Victoria Barbosa

Personal information
- Full name: Victoria Maria de Camargo e Barbosa
- Nationality: Brazilian
- Born: 31 March 1994 (age 32)

Sport
- Sport: Para-cycling
- Disability class: C1

Medal record
Women's para-cycling
Representing Brazil
Road World Championships
| Silver medal – second place | 2025 Ronse | Time trial C1 |
| Silver medal – second place | 2025 Ronse | Road race C1 |
Track World Championships
| Silver medal – second place | 2025 Rio de Janeiro | Sprint C1 |
| Silver medal – second place | 2025 Rio de Janeiro | Scratch race C1 |
| Silver medal – second place | 2025 Rio de Janeiro | Time trial C1 |
| Silver medal – second place | 2025 Rio de Janeiro | Elimination C1 |

= Victoria Barbosa =

Brazilian para-cyclist (born 1994)

Victoria Maria de Camargo e Barbosa (born 31 March 1994) is a Brazilian para-cyclist who specializes in road and track events.

==Career==
At the 2023 Parapan American Games, Barbosa competed in the road and track events. In March 2024, she competed in the Track World Championships, where she finished in seventh place in the omnium C2 event. In September 2024, she competed in the Road World Championships.

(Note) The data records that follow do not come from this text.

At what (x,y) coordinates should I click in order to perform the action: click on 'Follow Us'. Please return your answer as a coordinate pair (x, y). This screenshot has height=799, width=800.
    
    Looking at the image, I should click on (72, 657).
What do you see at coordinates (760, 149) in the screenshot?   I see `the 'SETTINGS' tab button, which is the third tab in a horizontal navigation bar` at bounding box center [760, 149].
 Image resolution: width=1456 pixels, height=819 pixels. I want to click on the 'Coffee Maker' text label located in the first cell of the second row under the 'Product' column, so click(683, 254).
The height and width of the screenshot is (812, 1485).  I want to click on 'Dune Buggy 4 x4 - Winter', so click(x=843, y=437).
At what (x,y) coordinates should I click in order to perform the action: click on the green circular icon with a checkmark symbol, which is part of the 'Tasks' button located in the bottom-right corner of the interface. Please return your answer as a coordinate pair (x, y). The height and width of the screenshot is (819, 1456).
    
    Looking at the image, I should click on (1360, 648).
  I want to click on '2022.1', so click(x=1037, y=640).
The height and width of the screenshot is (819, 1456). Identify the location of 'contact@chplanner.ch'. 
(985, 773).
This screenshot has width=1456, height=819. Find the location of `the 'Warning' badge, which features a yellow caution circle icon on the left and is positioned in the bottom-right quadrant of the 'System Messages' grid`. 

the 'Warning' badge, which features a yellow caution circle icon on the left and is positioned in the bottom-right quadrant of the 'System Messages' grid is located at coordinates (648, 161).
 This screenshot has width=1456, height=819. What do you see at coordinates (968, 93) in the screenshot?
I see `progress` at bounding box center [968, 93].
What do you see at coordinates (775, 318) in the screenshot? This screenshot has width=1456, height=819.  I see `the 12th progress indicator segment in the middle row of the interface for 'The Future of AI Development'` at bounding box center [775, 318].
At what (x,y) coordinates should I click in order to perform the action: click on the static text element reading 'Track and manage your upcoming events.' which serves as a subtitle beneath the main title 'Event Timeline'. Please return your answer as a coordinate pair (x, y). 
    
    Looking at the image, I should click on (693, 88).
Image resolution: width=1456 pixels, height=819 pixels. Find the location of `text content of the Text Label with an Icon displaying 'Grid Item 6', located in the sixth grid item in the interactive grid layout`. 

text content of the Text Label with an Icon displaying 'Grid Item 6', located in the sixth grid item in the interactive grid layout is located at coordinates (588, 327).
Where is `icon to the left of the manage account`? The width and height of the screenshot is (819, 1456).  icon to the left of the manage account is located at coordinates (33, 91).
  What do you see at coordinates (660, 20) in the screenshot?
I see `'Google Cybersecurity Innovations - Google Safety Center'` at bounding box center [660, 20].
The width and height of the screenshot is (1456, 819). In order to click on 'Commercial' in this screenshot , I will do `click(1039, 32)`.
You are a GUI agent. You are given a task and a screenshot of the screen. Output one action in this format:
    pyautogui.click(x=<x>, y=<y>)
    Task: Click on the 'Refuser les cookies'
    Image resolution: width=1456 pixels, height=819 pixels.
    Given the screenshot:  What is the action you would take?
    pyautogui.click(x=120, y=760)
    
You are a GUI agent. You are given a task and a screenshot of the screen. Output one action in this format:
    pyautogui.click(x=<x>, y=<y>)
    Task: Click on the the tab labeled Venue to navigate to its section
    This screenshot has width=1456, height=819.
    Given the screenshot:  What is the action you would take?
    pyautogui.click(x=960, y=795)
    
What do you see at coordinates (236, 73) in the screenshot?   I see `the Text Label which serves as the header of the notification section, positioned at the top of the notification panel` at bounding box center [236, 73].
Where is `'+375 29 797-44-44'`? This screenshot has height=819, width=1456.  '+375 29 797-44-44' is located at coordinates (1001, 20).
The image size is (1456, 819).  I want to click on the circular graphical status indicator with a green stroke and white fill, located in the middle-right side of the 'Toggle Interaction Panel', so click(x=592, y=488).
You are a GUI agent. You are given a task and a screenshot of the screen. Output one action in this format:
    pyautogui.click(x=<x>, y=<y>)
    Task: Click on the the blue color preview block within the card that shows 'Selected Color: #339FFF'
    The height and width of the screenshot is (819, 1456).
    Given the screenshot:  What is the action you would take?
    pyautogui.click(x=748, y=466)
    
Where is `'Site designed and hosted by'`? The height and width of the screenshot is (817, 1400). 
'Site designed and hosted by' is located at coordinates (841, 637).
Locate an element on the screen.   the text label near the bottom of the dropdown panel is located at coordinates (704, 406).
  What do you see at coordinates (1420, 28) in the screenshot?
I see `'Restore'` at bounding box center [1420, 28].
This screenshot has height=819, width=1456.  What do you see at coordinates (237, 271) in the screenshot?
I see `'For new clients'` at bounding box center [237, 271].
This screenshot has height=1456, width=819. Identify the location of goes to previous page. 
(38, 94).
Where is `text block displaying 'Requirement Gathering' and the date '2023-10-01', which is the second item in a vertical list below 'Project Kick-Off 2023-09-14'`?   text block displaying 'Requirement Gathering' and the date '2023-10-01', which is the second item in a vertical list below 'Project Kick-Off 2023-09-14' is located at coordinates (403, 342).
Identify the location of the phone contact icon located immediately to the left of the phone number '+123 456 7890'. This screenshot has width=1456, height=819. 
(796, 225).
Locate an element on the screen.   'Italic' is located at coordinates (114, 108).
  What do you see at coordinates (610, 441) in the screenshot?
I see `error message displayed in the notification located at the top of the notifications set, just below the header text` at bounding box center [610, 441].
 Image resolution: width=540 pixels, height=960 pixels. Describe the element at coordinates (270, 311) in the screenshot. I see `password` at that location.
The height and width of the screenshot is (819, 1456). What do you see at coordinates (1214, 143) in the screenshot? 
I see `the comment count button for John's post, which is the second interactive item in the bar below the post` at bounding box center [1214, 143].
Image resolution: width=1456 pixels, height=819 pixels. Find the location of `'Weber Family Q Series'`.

In August 2025, Barbosa represented Brazil at the 2025 UCI Para-cycling Road World Championships and won a silver medal in the time trial C1 event, with a time of 24:42.97, finishing behind Tahlia Clayton-Goodie. She also competed in the road race C1 event, where she won the silver medal, also finishing behind Clayton-Goodie.